I wrote this up to handle one of those events where the player decides to send his character into unadvisable places. The immediate inspiration was the Night Below project, in which a character wearing rings of regeneration and water breathing might decide to take a little swim in a raging, underground river full of broken limestone stalagmites.


What is Regeneration?

Regeneration ultimately derives from Jack Vance's rubbery trolls (and, arguably, the Hydra). These creatures grow back whatever extremity you care to hack off. In the case of trolls and the hydra, you can stop this process by burning the wounds shut (or otherwise cauterising them, in some house rules). This contrasts with clerical healing, which accelerates natural healing, and therefore does not restore missing body parts. (Clerical regeneration is a divine miracle that heals and restores, and so doesn't apply here.)

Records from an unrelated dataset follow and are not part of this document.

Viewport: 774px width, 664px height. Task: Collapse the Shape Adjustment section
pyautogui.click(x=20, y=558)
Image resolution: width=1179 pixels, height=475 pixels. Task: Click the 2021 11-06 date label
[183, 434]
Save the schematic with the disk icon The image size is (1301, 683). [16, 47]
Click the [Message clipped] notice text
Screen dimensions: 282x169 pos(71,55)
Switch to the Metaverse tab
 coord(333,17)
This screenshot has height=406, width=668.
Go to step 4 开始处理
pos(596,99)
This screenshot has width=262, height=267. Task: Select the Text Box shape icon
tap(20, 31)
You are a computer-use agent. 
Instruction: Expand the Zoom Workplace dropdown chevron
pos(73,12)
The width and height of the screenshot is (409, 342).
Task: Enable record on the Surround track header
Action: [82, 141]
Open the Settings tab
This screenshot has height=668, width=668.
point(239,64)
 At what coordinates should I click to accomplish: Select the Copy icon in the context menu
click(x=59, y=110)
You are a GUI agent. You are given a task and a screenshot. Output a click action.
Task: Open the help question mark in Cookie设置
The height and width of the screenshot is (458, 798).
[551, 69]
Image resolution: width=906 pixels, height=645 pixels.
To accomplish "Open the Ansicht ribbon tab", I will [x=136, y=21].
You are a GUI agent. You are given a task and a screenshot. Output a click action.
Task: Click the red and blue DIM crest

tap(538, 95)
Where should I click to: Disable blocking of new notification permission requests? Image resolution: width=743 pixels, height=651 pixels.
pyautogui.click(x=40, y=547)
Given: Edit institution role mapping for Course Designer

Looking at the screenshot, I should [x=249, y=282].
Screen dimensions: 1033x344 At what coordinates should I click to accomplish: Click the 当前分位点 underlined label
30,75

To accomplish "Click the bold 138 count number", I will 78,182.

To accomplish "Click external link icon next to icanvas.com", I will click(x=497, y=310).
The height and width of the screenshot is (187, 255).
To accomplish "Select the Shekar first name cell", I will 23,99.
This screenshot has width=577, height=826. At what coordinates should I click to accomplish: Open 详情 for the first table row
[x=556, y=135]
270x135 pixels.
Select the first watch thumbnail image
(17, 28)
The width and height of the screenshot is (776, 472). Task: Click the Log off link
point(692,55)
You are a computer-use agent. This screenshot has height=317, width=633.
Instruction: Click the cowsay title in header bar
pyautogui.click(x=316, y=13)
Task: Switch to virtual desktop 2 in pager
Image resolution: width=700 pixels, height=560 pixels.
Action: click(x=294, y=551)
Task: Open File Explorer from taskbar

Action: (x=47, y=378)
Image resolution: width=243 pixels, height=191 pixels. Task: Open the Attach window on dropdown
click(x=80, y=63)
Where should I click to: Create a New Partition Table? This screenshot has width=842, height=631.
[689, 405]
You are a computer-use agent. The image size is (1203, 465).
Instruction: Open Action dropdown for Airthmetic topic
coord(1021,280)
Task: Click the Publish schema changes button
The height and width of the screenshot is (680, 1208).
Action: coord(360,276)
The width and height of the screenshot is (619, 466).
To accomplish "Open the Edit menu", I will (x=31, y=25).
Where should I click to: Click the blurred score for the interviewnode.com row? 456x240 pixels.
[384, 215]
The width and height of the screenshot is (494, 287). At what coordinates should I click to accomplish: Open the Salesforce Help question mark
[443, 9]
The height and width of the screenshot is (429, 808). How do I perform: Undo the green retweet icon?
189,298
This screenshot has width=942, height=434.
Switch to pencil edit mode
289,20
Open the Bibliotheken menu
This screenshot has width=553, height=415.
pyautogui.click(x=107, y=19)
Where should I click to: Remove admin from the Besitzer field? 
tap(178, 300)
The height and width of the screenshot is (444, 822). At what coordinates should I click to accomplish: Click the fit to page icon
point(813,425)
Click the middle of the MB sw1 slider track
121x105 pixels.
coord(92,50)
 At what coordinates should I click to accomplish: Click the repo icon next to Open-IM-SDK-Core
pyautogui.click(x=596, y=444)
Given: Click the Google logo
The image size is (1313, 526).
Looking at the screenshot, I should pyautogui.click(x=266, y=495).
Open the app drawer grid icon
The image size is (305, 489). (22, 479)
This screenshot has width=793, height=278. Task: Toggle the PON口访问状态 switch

One question I have to ask about regeneration is - where does the extra flesh come from? Animal cells are made of a number of proteins: complex hydrogen, oxygen, carbon, and nitrogen chains. With bone in the mix you need calcium; haemoglobin in blood needs iron. Someone who takes a few hits in a battle can shrug all this off. Someone who loses his arm (presumably the one without the ring attached) had better have appropriate nutrients at hand, either in reserves of body fat or in a full-course meal. (Now you know why trolls are so hungry...)

Such observations are old hat in rec.games.frp.dnd. My favourite solution comes from Paul Zoski (4 March 1997): after a certain point, the body would reach a starvation level at which the effects of regeneration would peter out. The character would be very weak at this point (low Constitution) and should probably think about recovering from the starvation rather than trying the ring on again.

So much for the extent of the damage. Duration is another matter. Carl Sargent held that regeneration does not protect against pain or anguish: From the Ashes sentenced the hapless Prelate of Medegia to the "Endless Death", a years-long programme of regeneration-extended torture. A PC can experience similar pleasures by falling into a cavern river. The DM should probably roll a sanity check every now and again as the swirling watery chaos takes its toll.